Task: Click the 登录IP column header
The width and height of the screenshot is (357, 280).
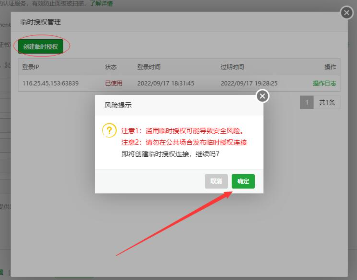Action: tap(31, 67)
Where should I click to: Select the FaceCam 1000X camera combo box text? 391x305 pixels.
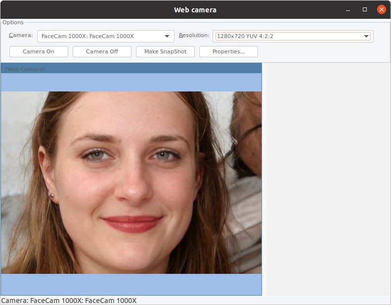point(99,36)
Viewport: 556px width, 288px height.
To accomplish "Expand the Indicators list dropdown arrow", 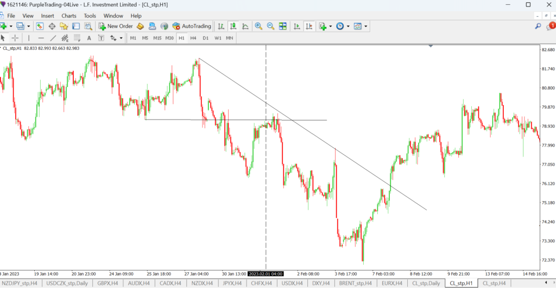I will 331,26.
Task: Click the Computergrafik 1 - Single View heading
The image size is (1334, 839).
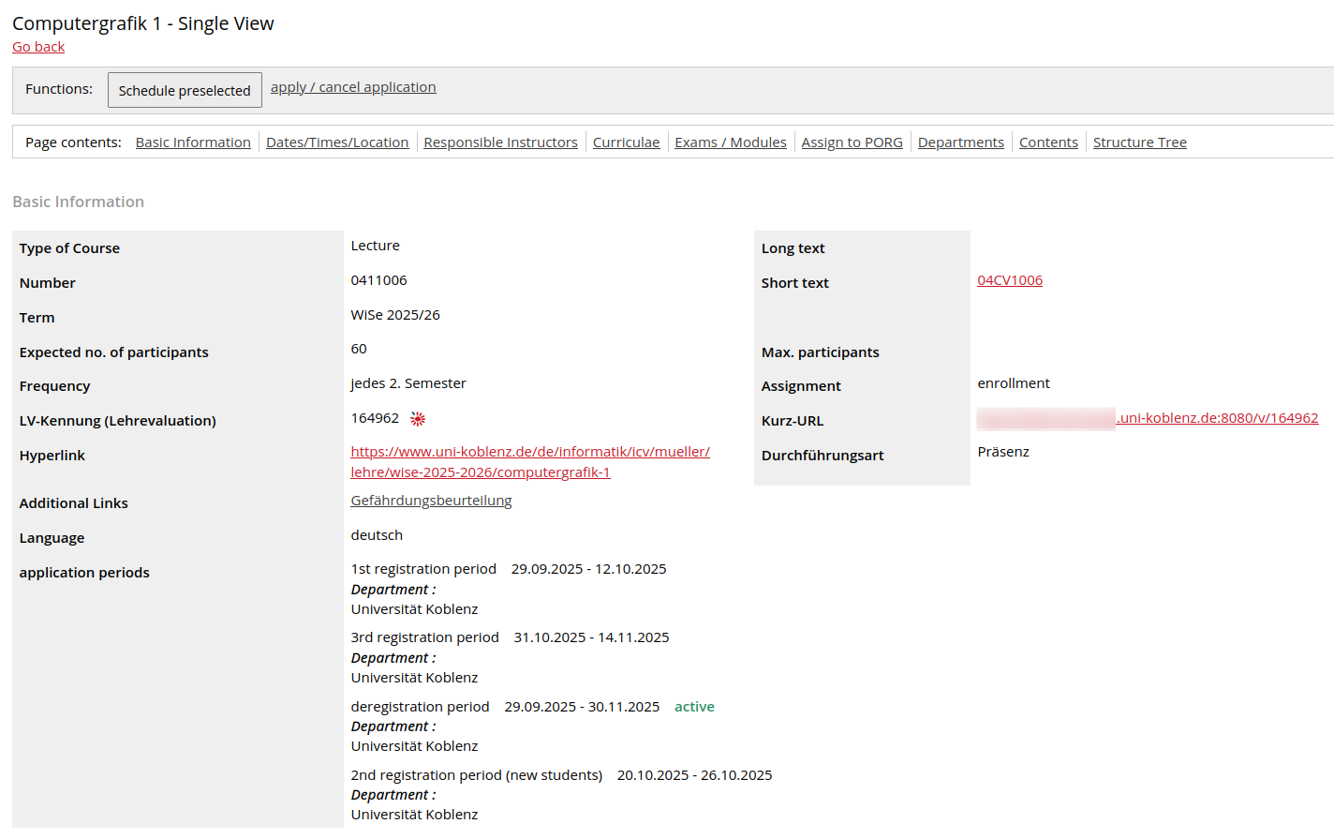Action: 143,23

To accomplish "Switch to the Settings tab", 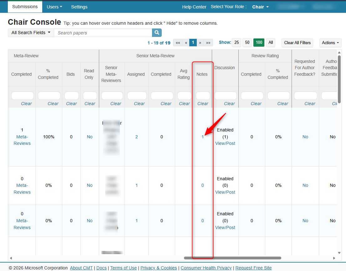I will pyautogui.click(x=79, y=7).
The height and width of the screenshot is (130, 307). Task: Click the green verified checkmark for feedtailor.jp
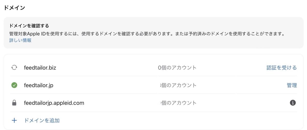(x=14, y=85)
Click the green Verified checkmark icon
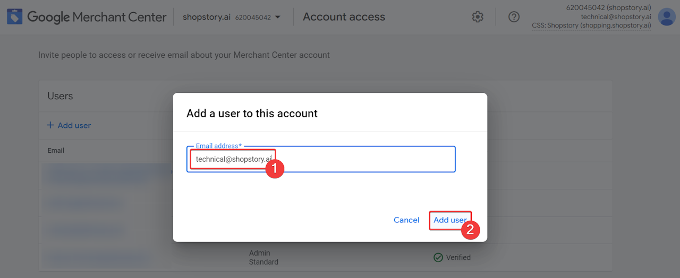680x278 pixels. tap(438, 257)
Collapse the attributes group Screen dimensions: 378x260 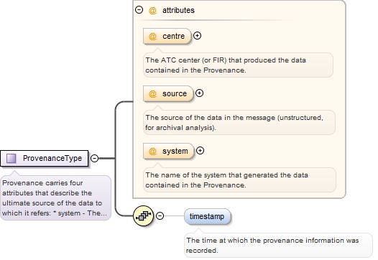coord(139,10)
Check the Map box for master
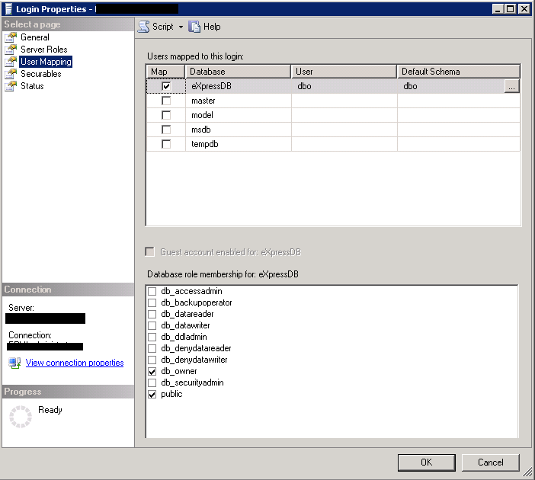The width and height of the screenshot is (535, 480). [x=166, y=101]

========================================

→ **YOUR INSTRUCTIONS**
Please quote exactly the run of lines that starts the entries and ends at the line containing "Viewport: 556px width, 288px height.", leaving out every picture.

→ **FINISHED EXERCISE**
Task: Click the 登录IP column header
The width and height of the screenshot is (357, 280).
Action: tap(31, 67)
Where should I click to: Select the FaceCam 1000X camera combo box text? 391x305 pixels.
point(99,36)
Viewport: 556px width, 288px height.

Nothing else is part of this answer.